:: Required work ::
Copy out the records precisely, omitting pictures.

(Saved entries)
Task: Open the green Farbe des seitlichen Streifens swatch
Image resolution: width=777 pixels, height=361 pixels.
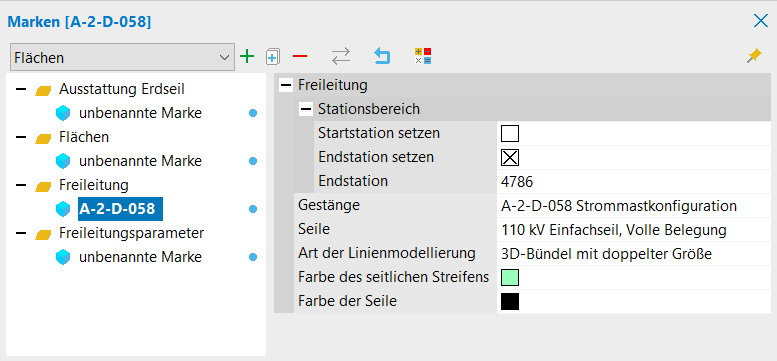Action: 510,277
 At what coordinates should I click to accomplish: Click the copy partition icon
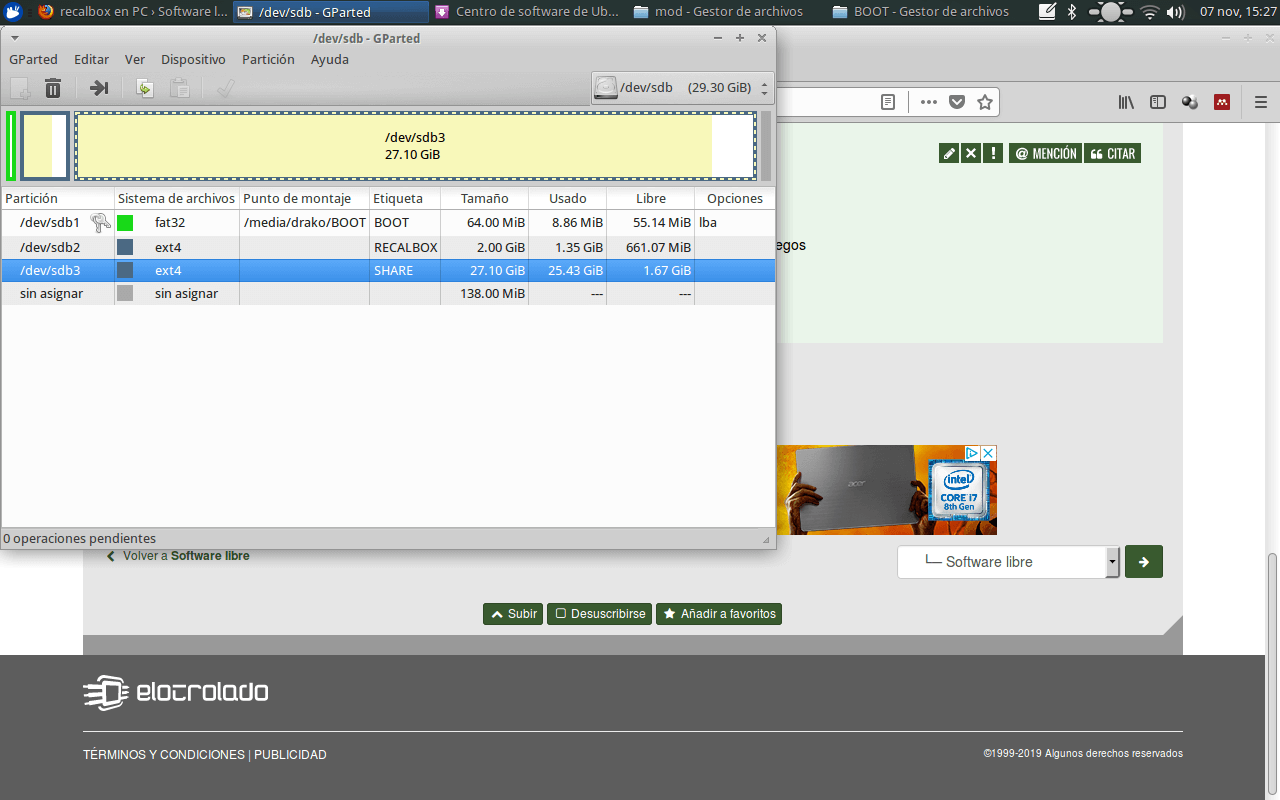click(x=144, y=88)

:: Result ::
Task: Open the green Farbe des seitlichen Streifens swatch
Image resolution: width=777 pixels, height=361 pixels.
Action: 510,277
 At what coordinates should I click to accomplish: Click the copy partition icon
click(x=144, y=88)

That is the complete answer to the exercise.